**TASK DIRECTIONS:**
The task calls for the line containing "Giochi da Tavolo (94, 2487)" and all later lines, through the end of the entries below, to be set down exactly and without pictures.

**SOURCE DATA:**
▼

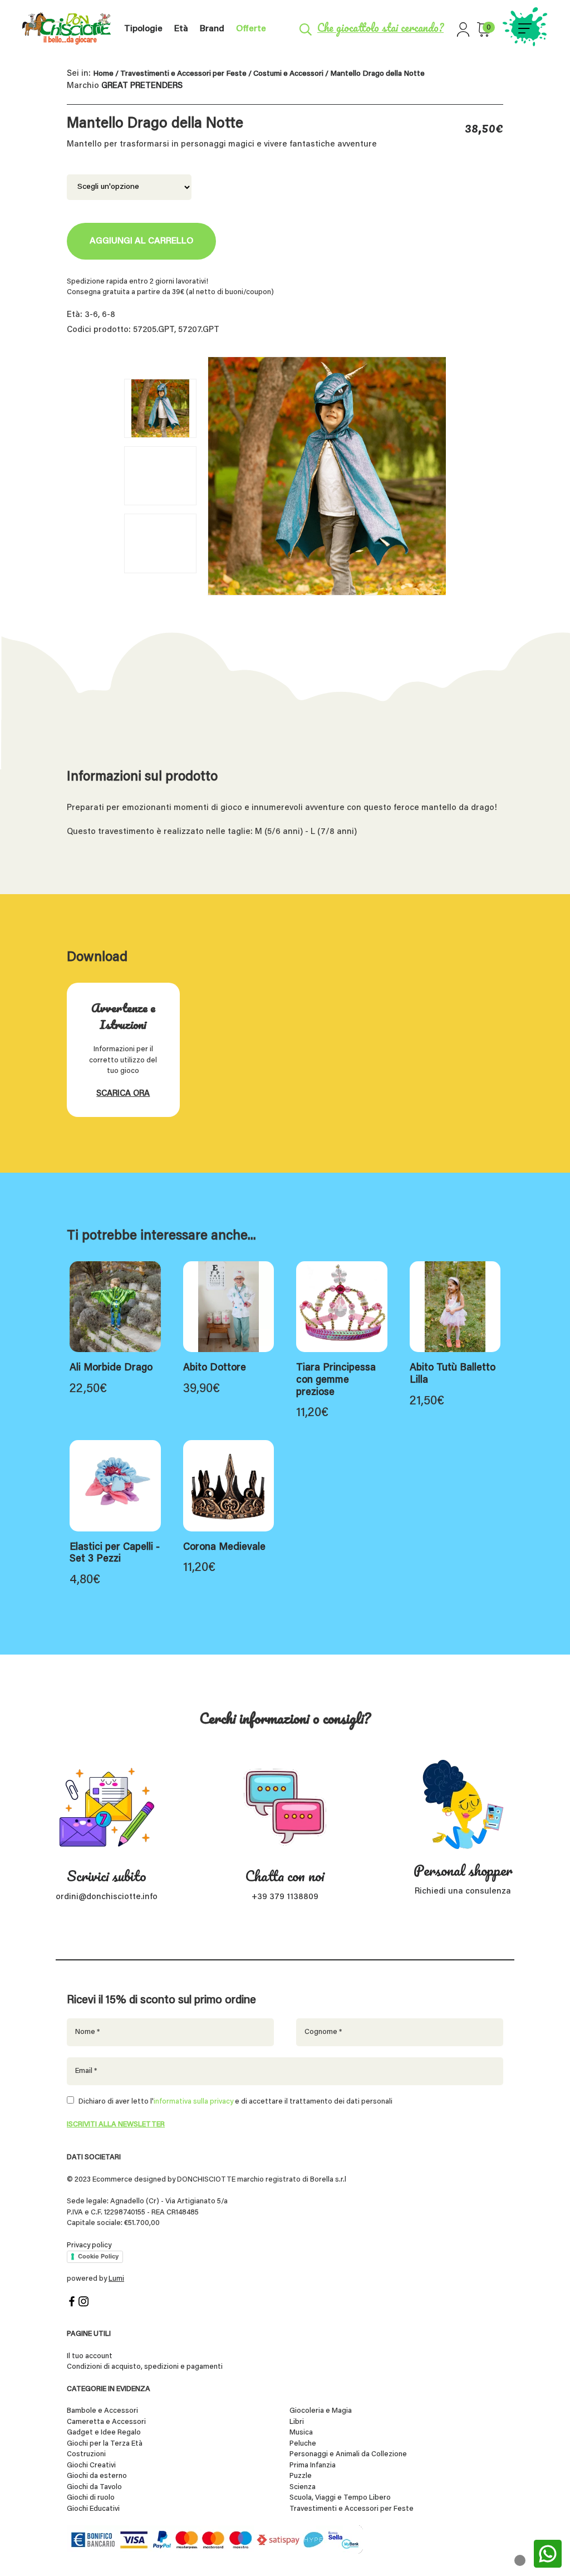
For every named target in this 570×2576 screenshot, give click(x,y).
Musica (301, 2432)
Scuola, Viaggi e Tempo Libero (340, 2497)
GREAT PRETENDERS (142, 86)
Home (103, 74)
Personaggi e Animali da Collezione (348, 2454)
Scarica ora (123, 1094)
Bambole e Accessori (102, 2410)
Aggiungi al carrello (141, 241)
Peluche (302, 2443)
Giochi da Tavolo (94, 2487)
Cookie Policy (98, 2256)
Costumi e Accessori (288, 74)
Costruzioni (86, 2454)
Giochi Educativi (93, 2508)
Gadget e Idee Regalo (104, 2432)
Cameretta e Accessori (106, 2422)
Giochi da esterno (97, 2476)
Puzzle (300, 2476)
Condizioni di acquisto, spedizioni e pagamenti (145, 2366)
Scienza (302, 2487)
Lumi (116, 2278)
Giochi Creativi (91, 2465)
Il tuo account (89, 2356)
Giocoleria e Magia (320, 2410)
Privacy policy (89, 2245)
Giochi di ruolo (91, 2497)
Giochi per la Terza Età (104, 2443)
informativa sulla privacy (193, 2101)
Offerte (251, 29)
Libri (296, 2422)
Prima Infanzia (312, 2465)
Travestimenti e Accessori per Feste (183, 74)
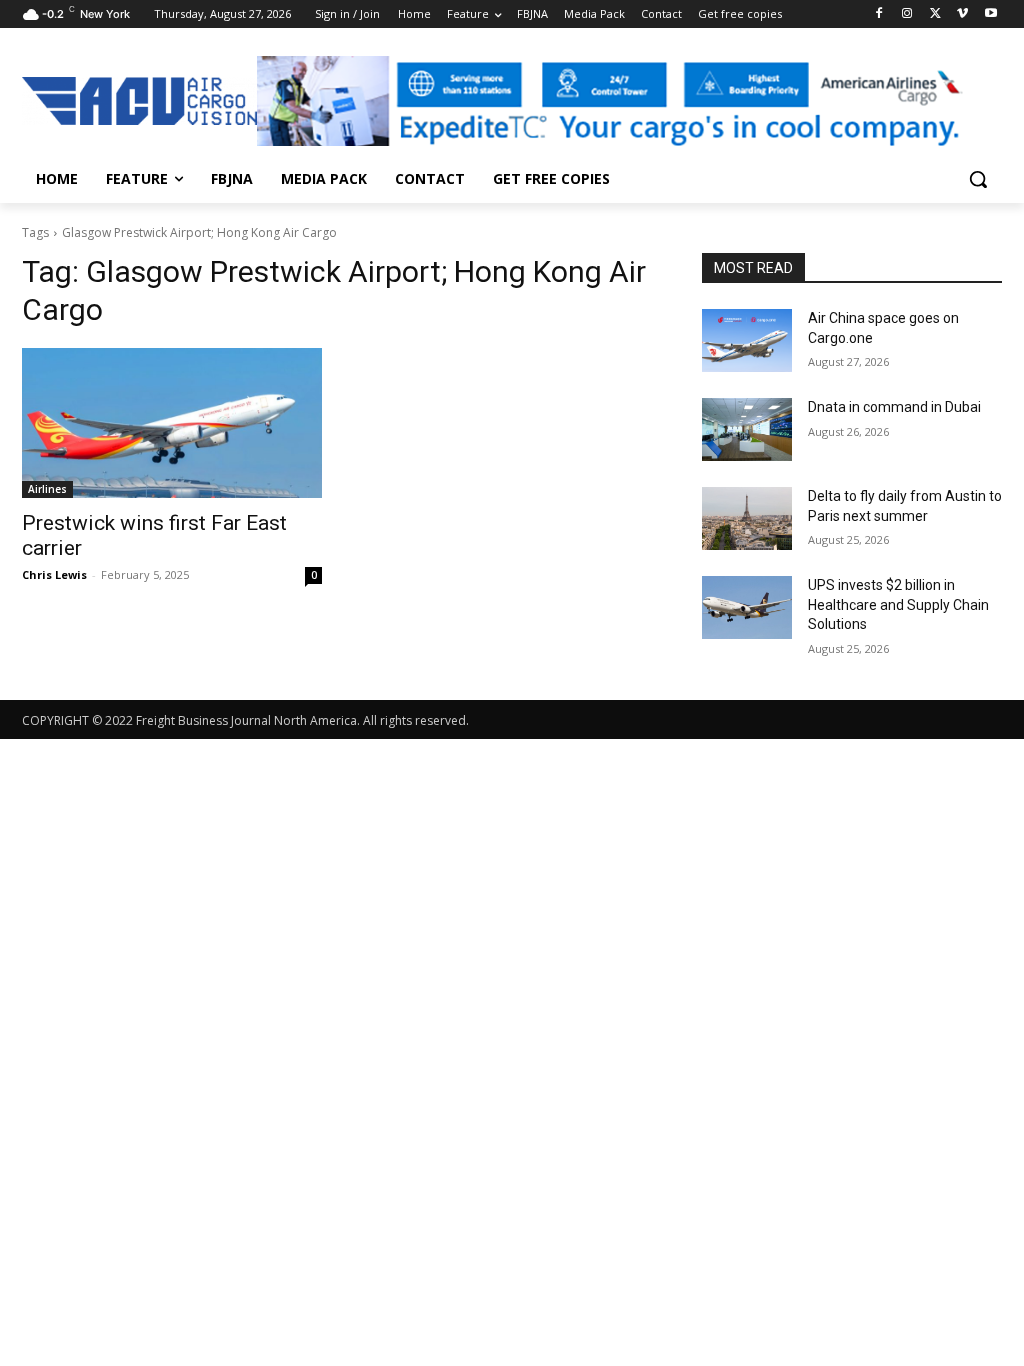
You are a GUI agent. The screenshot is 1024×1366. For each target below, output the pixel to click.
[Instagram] (907, 14)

▲

**COMPLETED EXERCISE:**
Giochi da Tavolo (94, 2487)
Cookie Policy (98, 2256)
Costumi e Accessori (288, 74)
Costruzioni (86, 2454)
Giochi Educativi (93, 2508)
Gadget e Idee Regalo (104, 2432)
Cameretta e Accessori (106, 2422)
Giochi da esterno (97, 2476)
Puzzle (300, 2476)
Condizioni di acquisto, spedizioni e pagamenti (145, 2366)
Scienza (302, 2487)
Lumi (116, 2278)
Giochi Creativi (91, 2465)
Il tuo account (89, 2356)
Giocoleria e Magia (320, 2410)
Privacy policy (89, 2245)
Giochi di ruolo (91, 2497)
Giochi per la Terza Età (104, 2443)
informativa sulla privacy (193, 2101)
Offerte (251, 29)
Libri (296, 2422)
Prima Infanzia (312, 2465)
Travestimenti e Accessori per Feste (183, 74)
You are a GUI agent. The screenshot is 1024×1366. For each target below, output the pixel to click.
[Instagram] (907, 14)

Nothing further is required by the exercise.